### SELECTED TEXT
- Secrets to Smoother SRSing, Part 1: The SRS Is a Servant, Not a Master
- Secrets to Smoother SRSing, Part 2: Fun
- Secrets to Smoother SRSing, Part 3: Don’t Go Looking for Items, Let Them Come Find You
- Secrets to Smoother SRSing, Part 4: Collect ‘Em to Throw Away
- Secrets to Smoother SRSing, Part 5: Timeboxing
- Secrets to Smoother SRSing, Part 6: Maintain Only the Baseline/SRS Holidays
- Secrets to Smoother SRSing, Part 7: The Place of Pre-Mined SRSing and Other Ramblings
- How To Banish Boredom from Sentence-Mining (Sentence-Picking)
- Popping Bubblewrap: Tips for Better SRS Sentence Items
- SRS Precedence Rules
- The SRS Victory Formula (SRS Formula Victoria? :P )
This is part 1 of a multi-part series on smoother SRSing.
Word! Alliteration, son! It’s in the air and the power is yours!
…That was awkward.
So, anyway, a lot of people have been going insane in the membrane with SRS stress. Some have even gone on to write weird introductions to blog posts (go figure, eh?)…And some people (including me) even get tense when they study.
I know what you’re thinking: “Khatzumoto gets tense?! Dag, yo, I thought that only happened to pretty white kids with problems“. Me, too man. Me, too.
So, yeah, I had this tension, and I know other people have it as well. Thus, I wrote up some tips for you to help SRSing go more smoothly and happilyly. Checkerachyo!!
The SRS is a servant not a master. That’s right; SRS were developed to serve you. To help you. To free you from the burden of relearning forgotten things, and scheduling your own reviews.
Unfortunately, however, most of us have been to school, which means we’re used to being slaves. That’s right, I said it: school is a form of slavery — a very lite form, low in calories and sodium — but a form nonetheless. People tell you what to wear, what to read, where to be, when to talk, what to talk about, what words to use, when to shut up, when to eat, when to stand, when to sit down, when to move, when to sit still, when to pee, when to pooh, and can enforce their will through physical violence, emotional battery and even legal measures: it’s slavery…or at the very least prison. “Slavery” might be a bit hyperbolic, but it’s not far off the mark (?).

### THE PROBLEM
In the SRS blog post, what does the writer call school a form of? The material after this text comes from a different source.

### AVAILABLE DATA
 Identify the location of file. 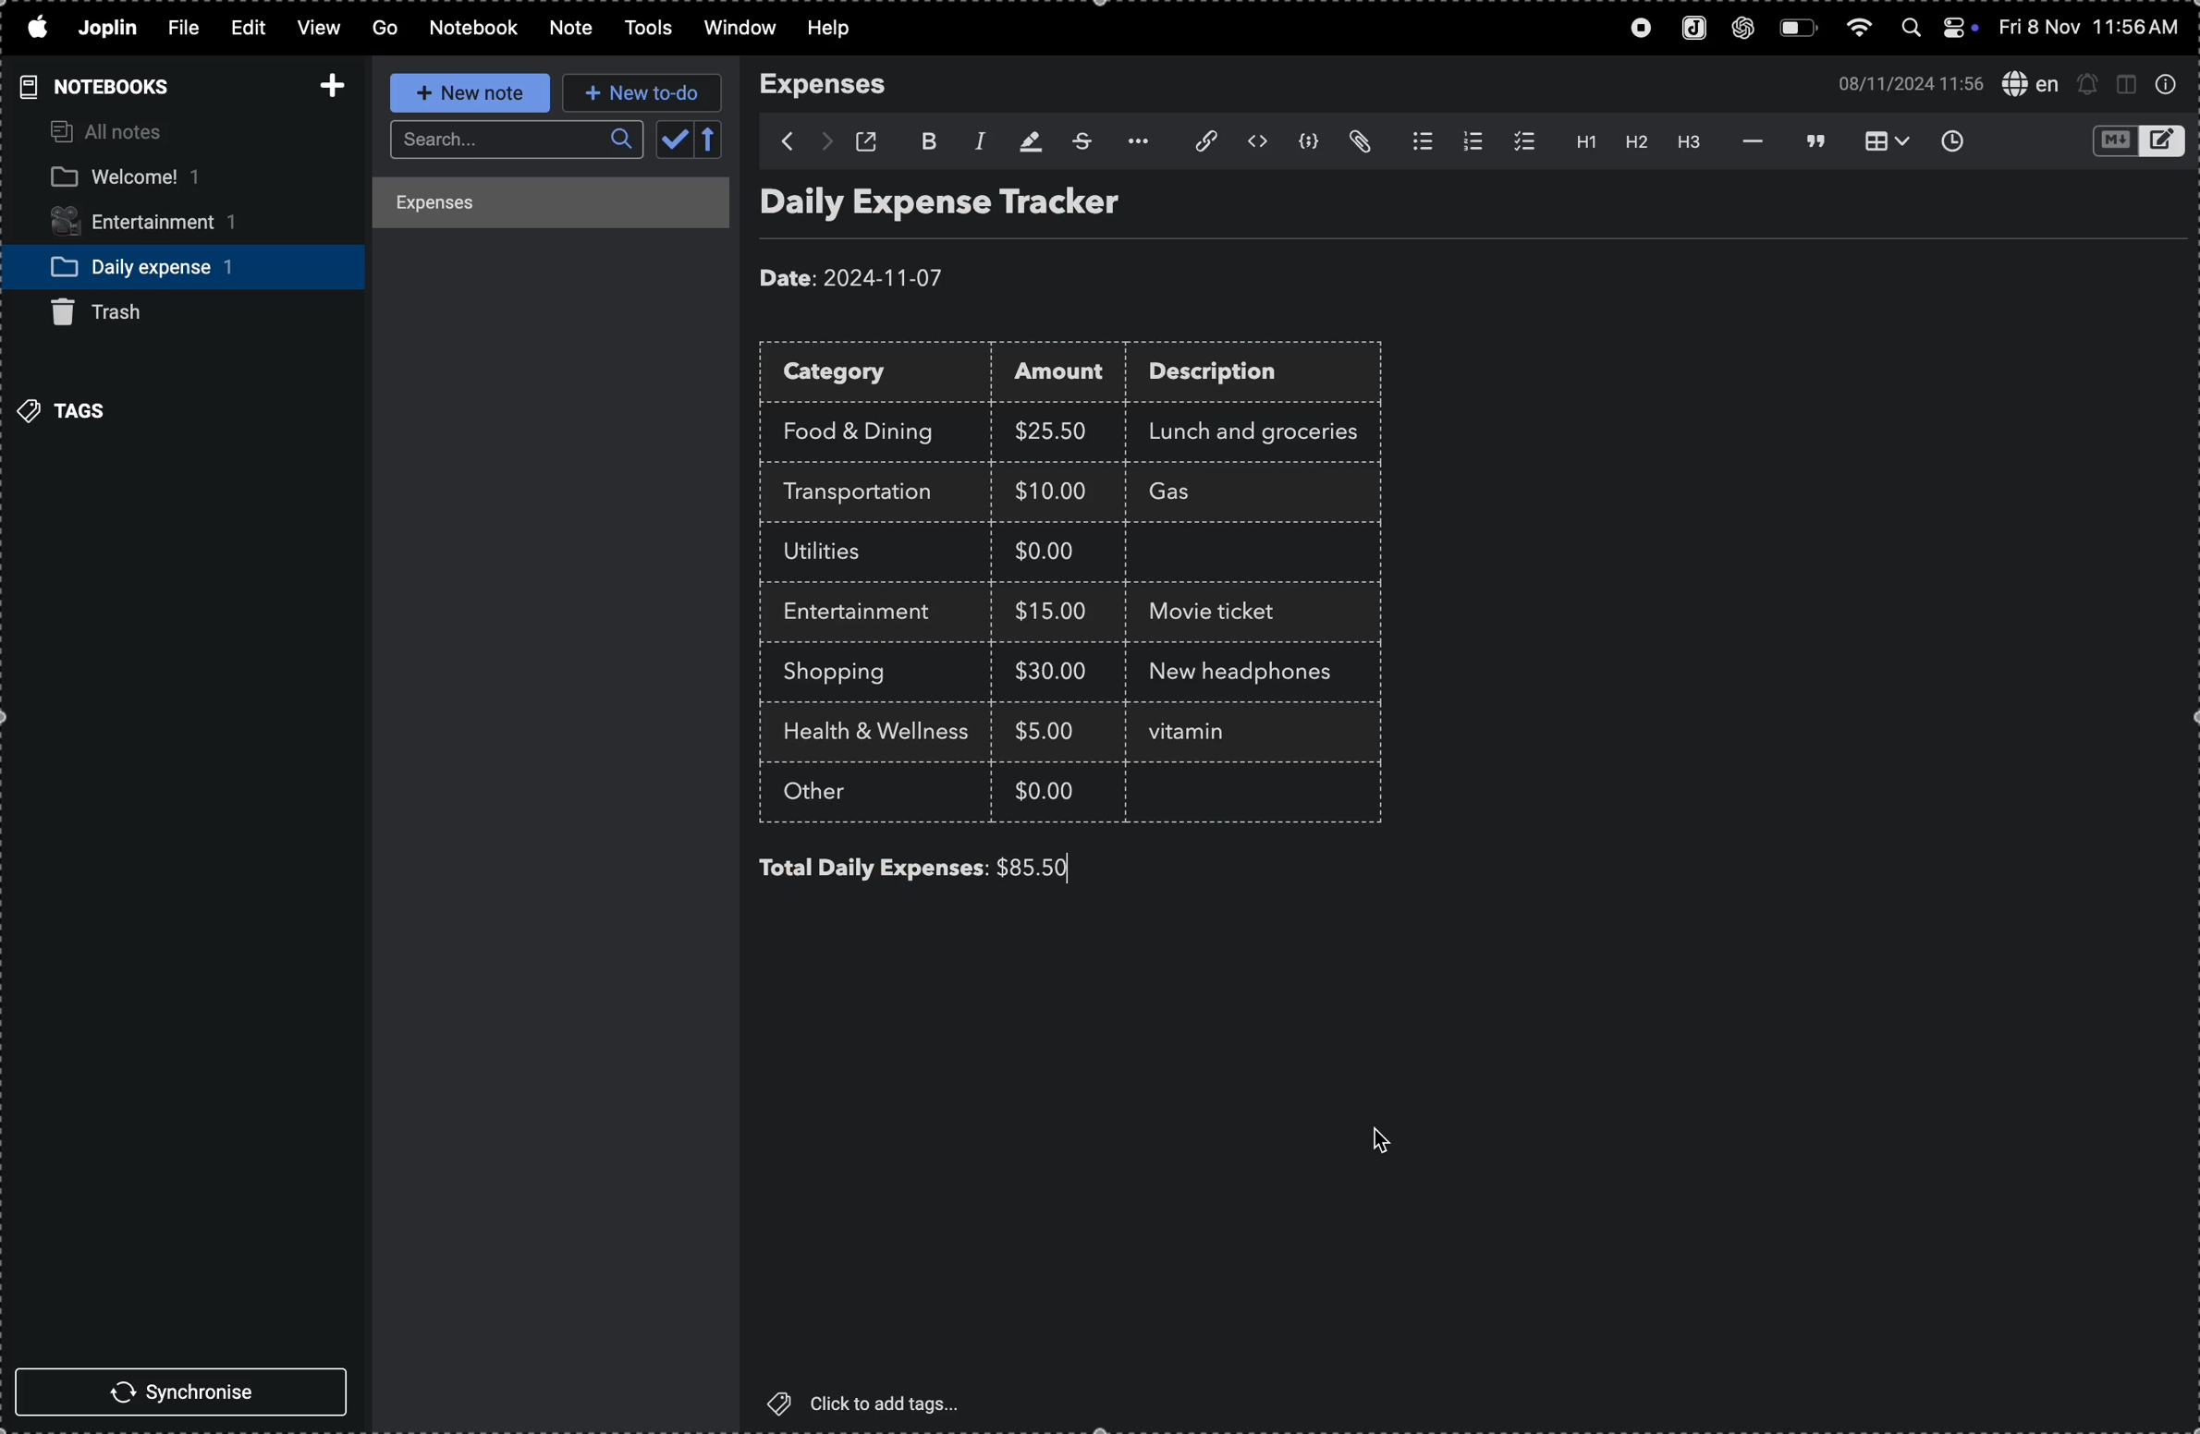
(180, 30).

### SOLUTION FOR THIS EXERCISE
A form of slavery, though a very lite one.